A liquid sorbent material is made from a blend of fibrous component and plastic-containing bonding fibers. The fibrous component may be inorganic fibers, such as, scrap or virgin rotary fibers, organic fibers, or both. The plastic-containing bonding fibers may be bi-component thermoplastic polymer fibers, mono-component thermoplastic polymer fibers, thermoplastic-coated mineral fibers, or a combination thereof.

Description

    CROSS-REFERENCE TO RELATED APPLICATIONS
  • This application is a continuation-in-part of the following copending U.S. patent applications: U.S. patent application Ser. No. 10/689,858, filed on Oct. 22, 2003; U.S. patent application Ser. No. 09/946,476, filed on Sep. 6, 2001; U.S. patent application Ser. No. 10/766,052, filed on Jan. 28, 2004; U.S. patent application Ser. No. 10/781,994, filed on Feb. 19, 2004; and U.S. patent application Ser.
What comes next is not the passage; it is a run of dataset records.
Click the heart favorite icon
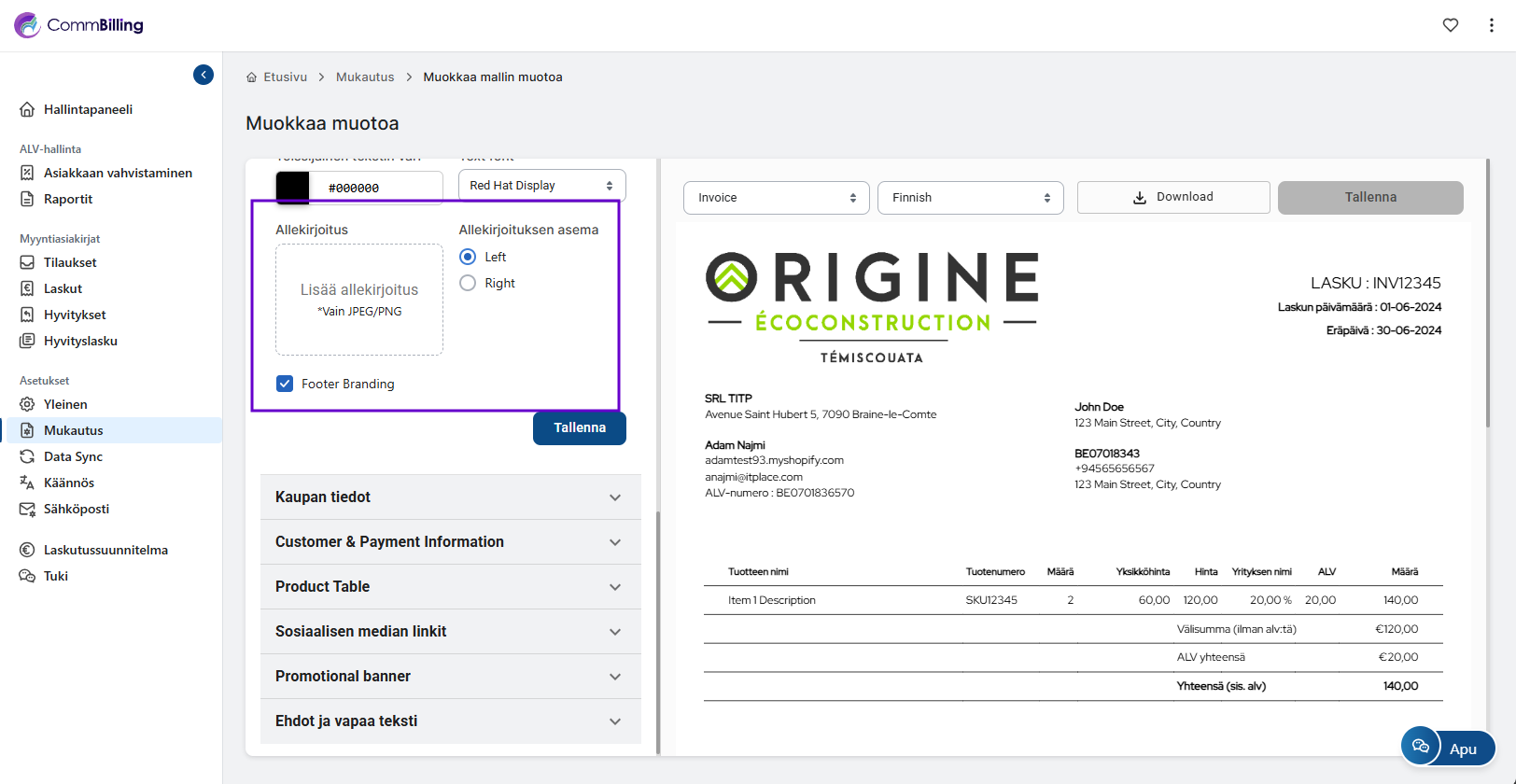1450,25
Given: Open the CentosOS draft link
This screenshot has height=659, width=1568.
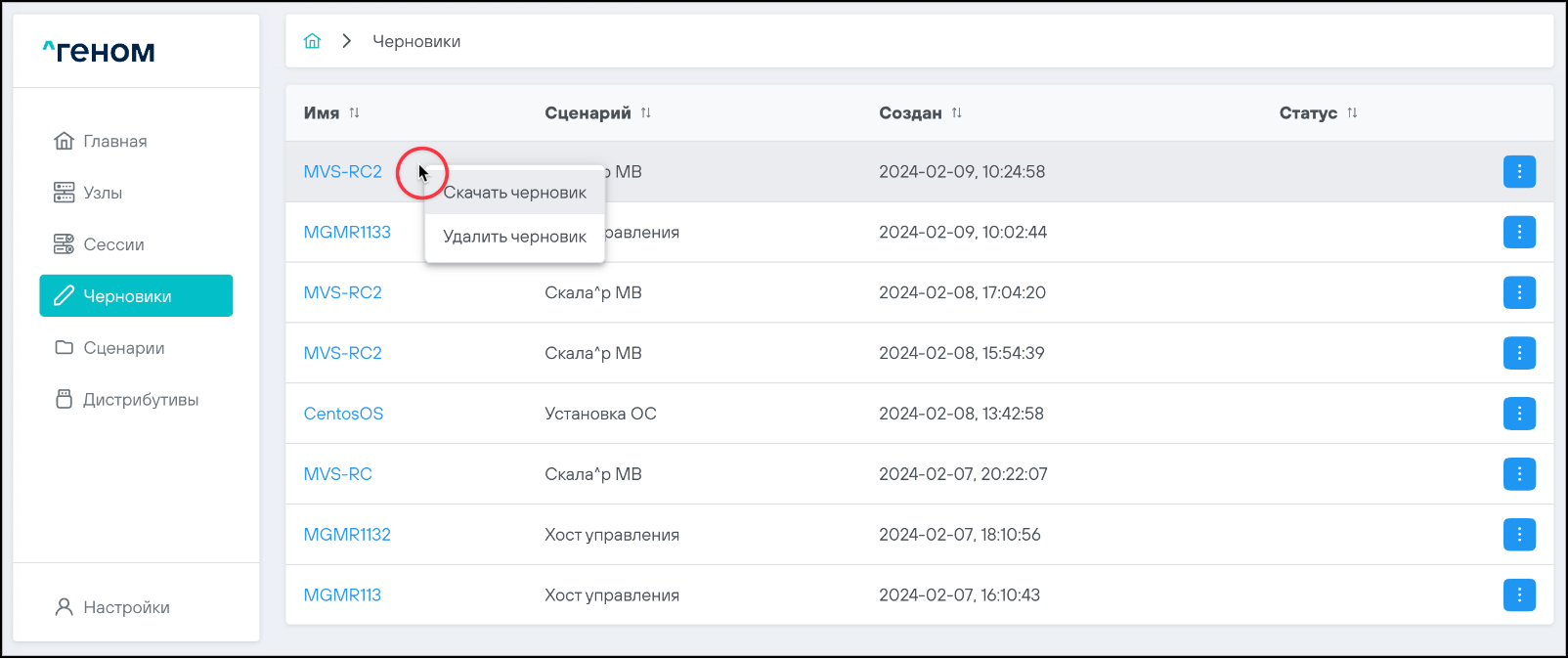Looking at the screenshot, I should [x=343, y=414].
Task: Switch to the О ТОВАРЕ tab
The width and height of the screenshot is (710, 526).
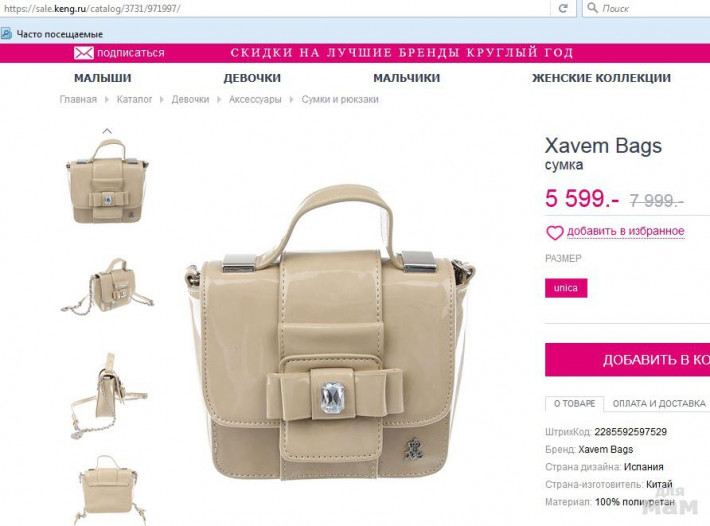Action: 575,403
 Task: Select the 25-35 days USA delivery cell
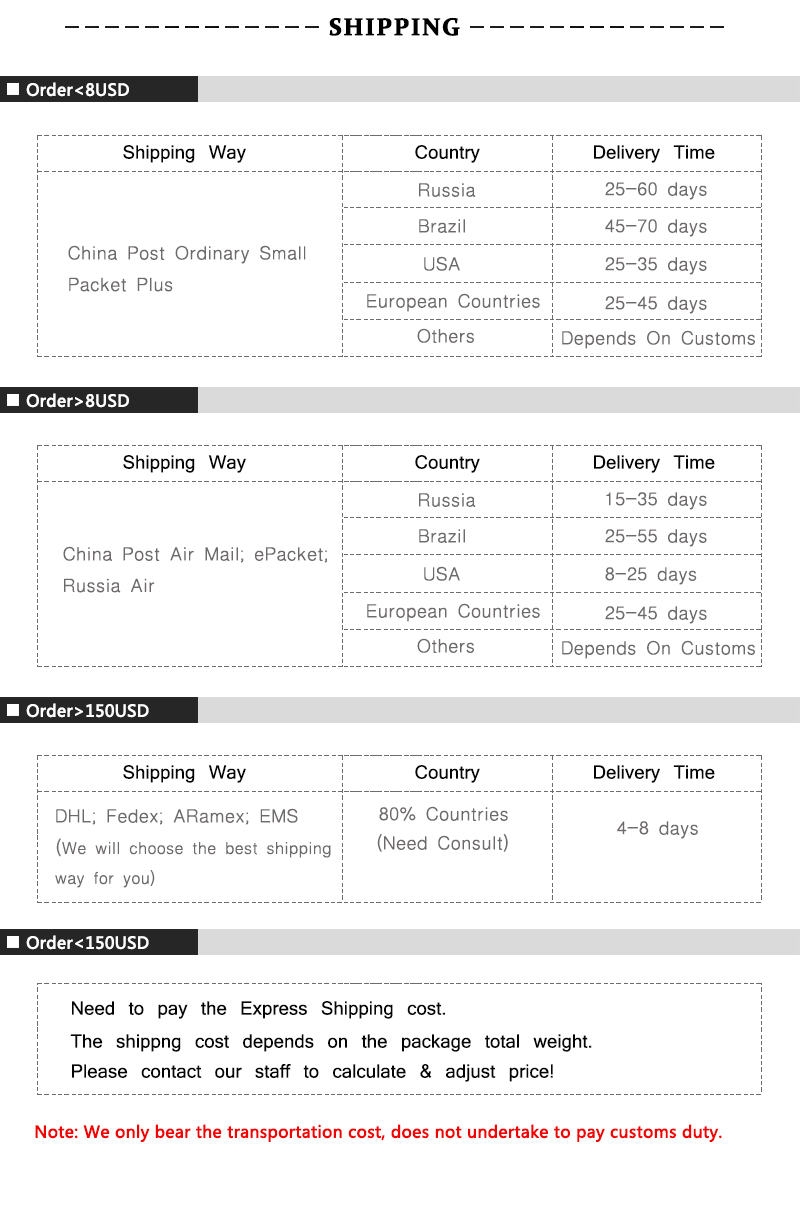pyautogui.click(x=655, y=265)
No. 10/782,275, filed on Feb. 19, 2004, which are commonly assigned and hereby incorporated by reference.[0001]
  • FIELD OF THE INVENTION
  • The present invention relates to liquid sorbent materials and in particular to liquid sorbent materials made from inorganic fibers or other fibrous materials and plastic-containing bonding fibers. [0002]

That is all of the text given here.